** STORED DATA follows **

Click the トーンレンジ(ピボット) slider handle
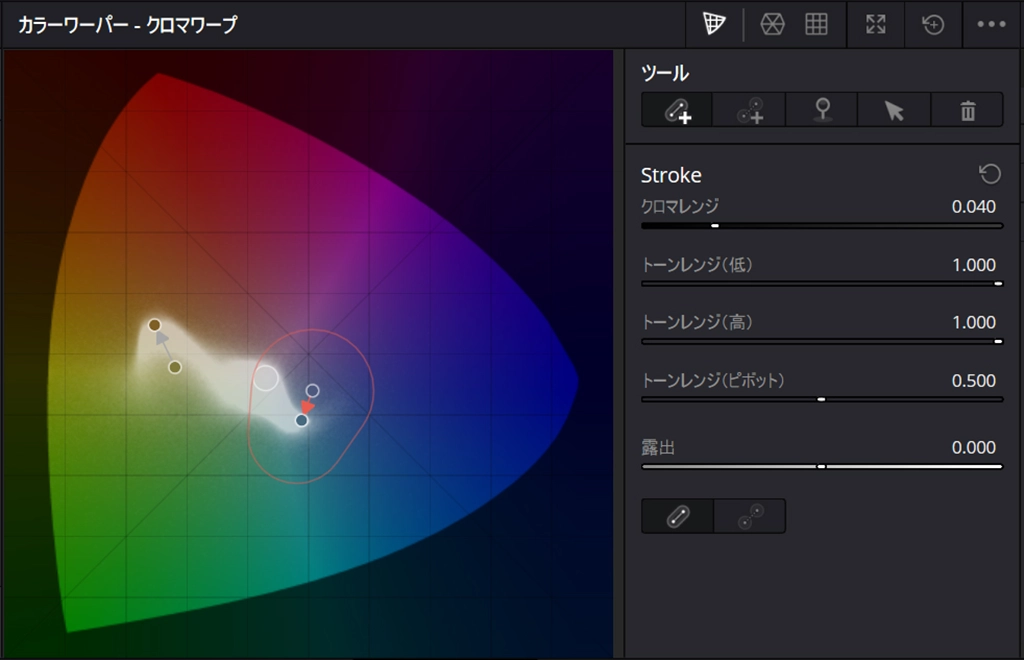The height and width of the screenshot is (660, 1024). pyautogui.click(x=821, y=399)
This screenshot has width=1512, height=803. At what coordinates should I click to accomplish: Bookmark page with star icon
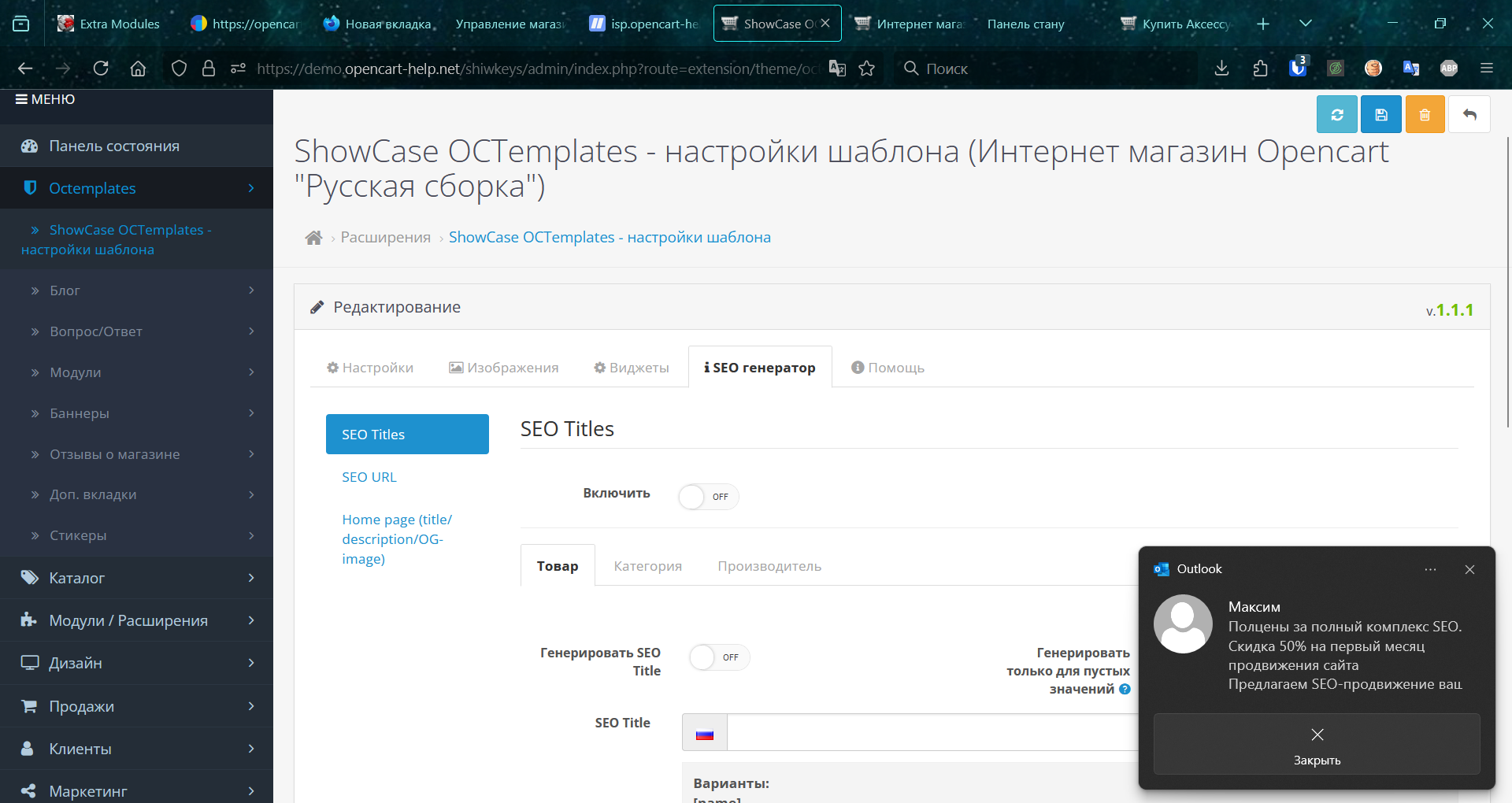pos(867,68)
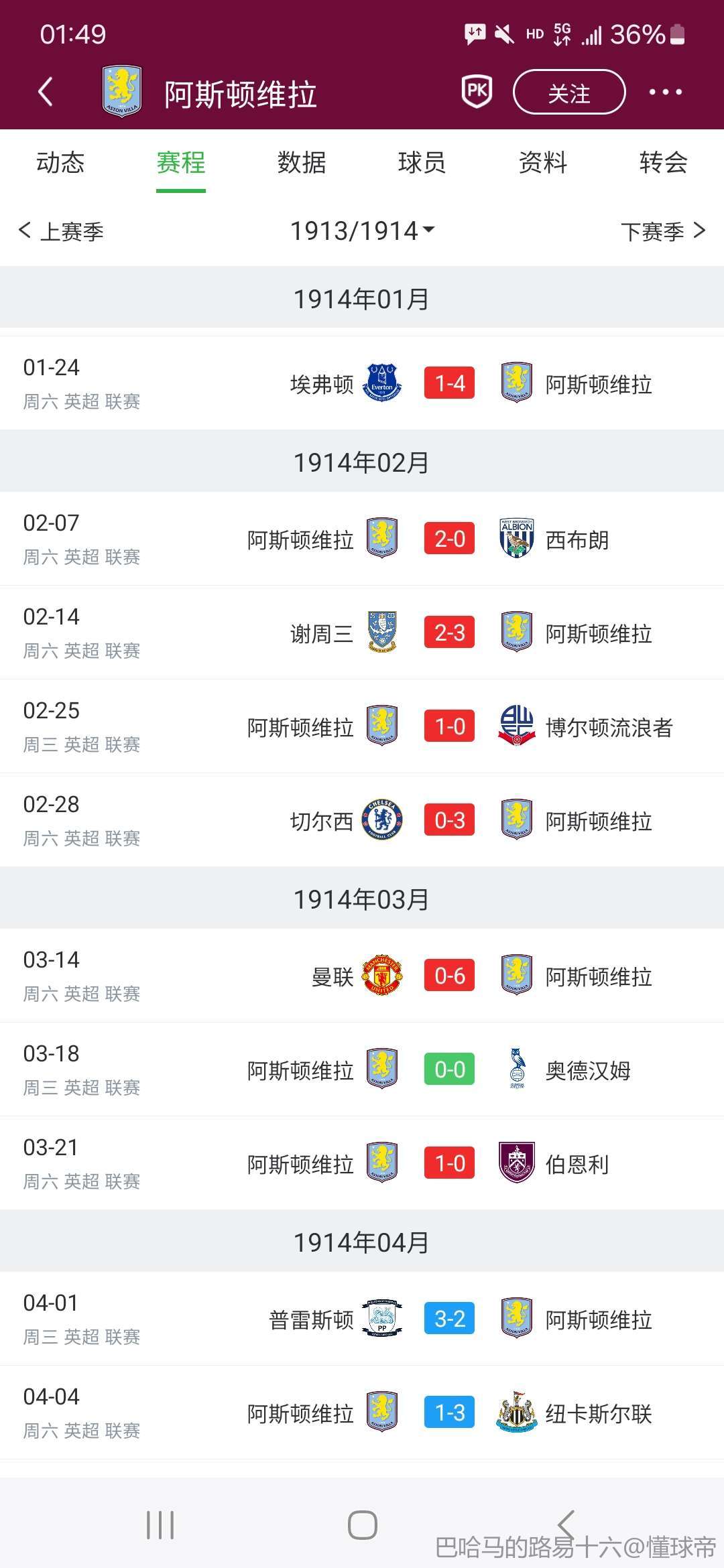
Task: Open the PK shield comparison icon
Action: [477, 91]
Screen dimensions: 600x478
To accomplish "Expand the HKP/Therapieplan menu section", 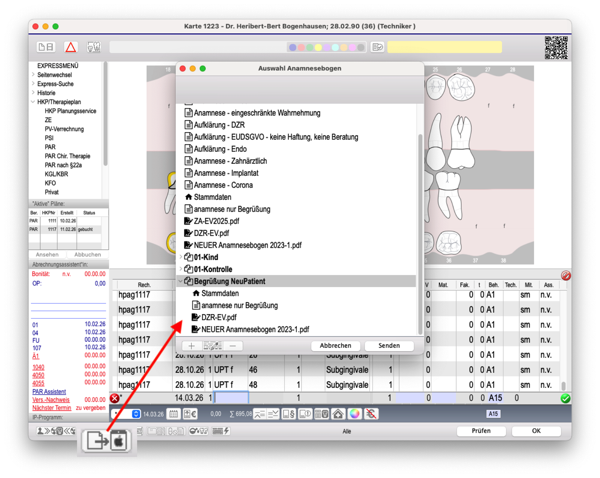I will 33,102.
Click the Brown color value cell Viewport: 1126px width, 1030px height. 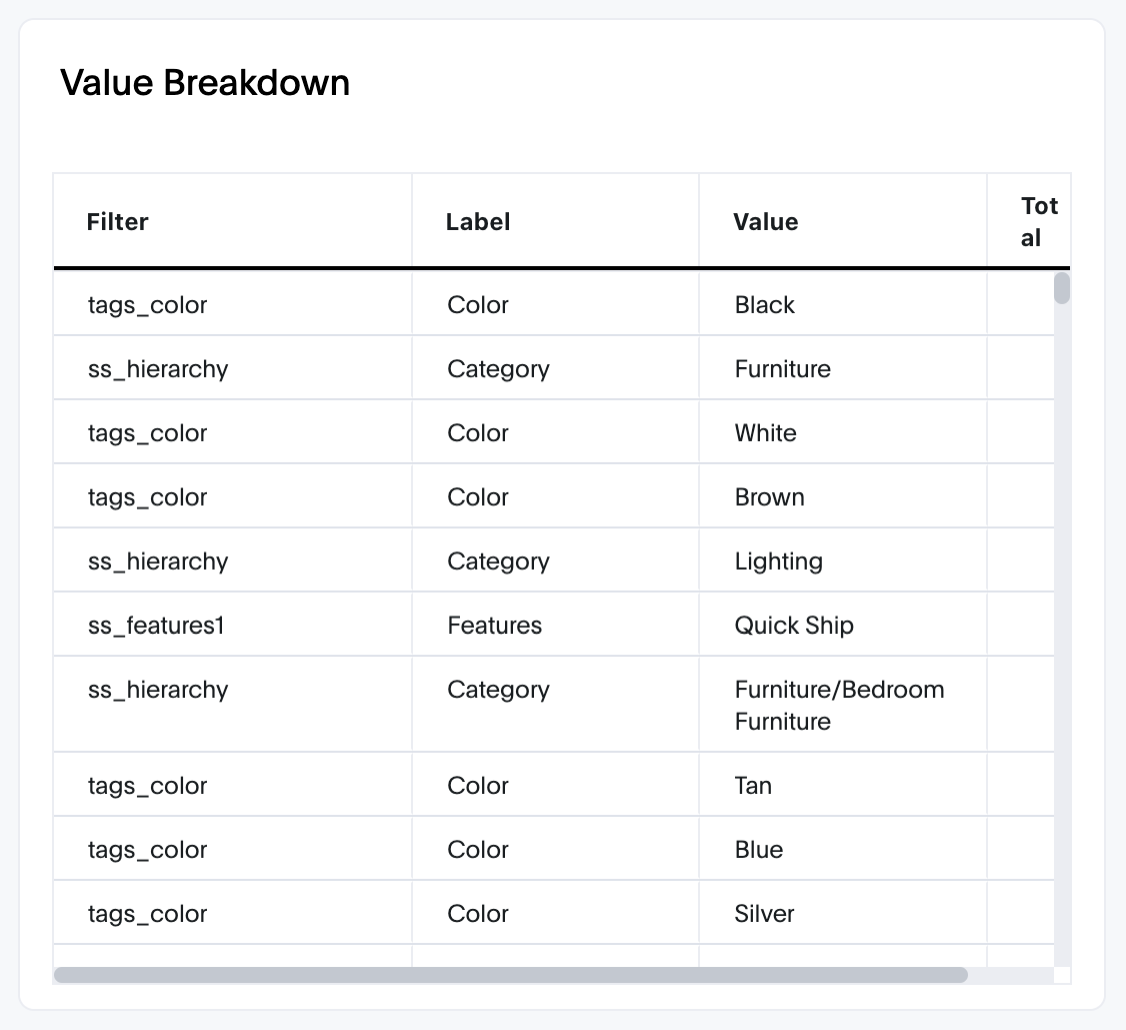842,496
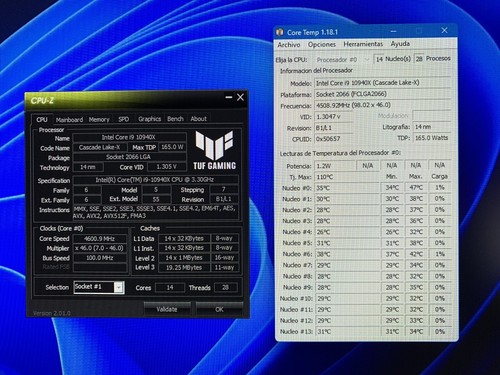Expand the Procesador #0 CPU dropdown
This screenshot has width=500, height=375.
tap(342, 60)
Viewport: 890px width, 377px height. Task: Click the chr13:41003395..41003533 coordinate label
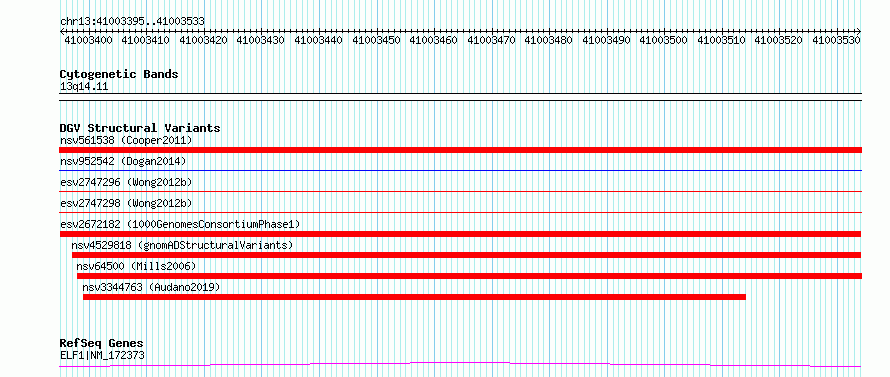pos(132,21)
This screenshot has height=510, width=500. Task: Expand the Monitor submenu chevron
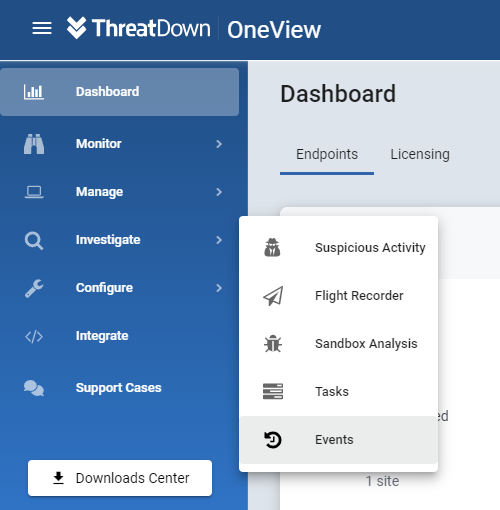click(x=219, y=144)
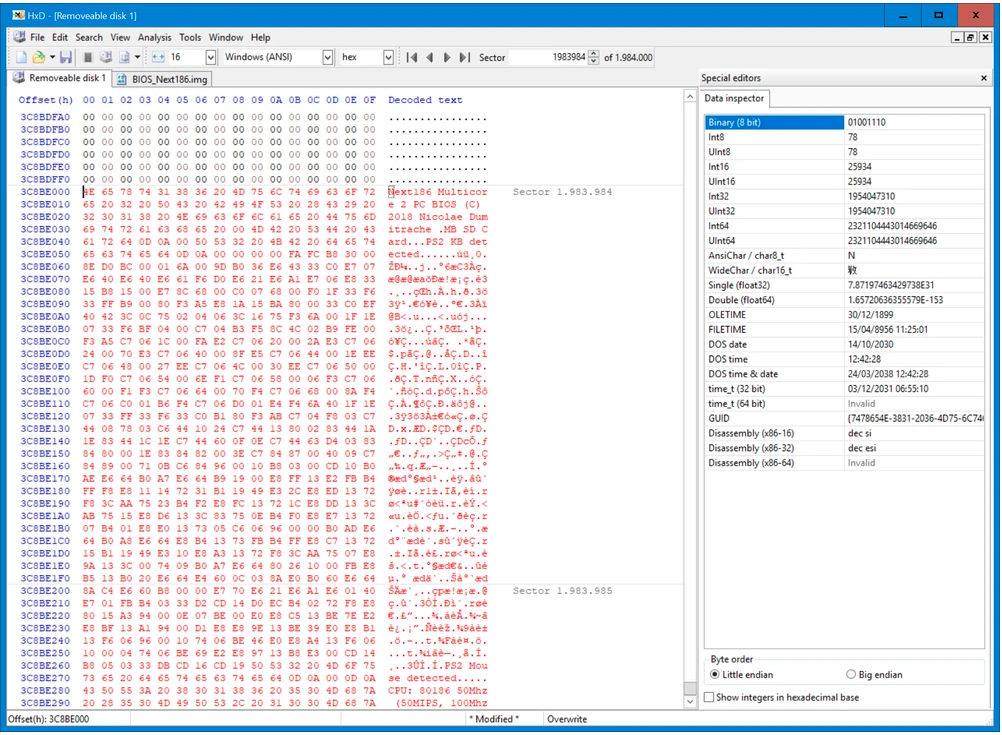This screenshot has height=735, width=1002.
Task: Select Little endian byte order
Action: coord(714,675)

** End of STORED DATA **

• [ACTION ITEM]: Set down nothing but the lines from the one containing "Viewport: 890px width, 377px" to the final line above, both included, with every picture left out.

• [EXERCISE OUTPUT]:
Viewport: 890px width, 377px height. Task: Click the chr13:41003395..41003533 coordinate label
pos(132,21)
This screenshot has height=510, width=500. Task: Expand the Monitor submenu chevron
click(x=219, y=144)
This screenshot has height=735, width=1002.
Task: Select Little endian byte order
Action: coord(714,675)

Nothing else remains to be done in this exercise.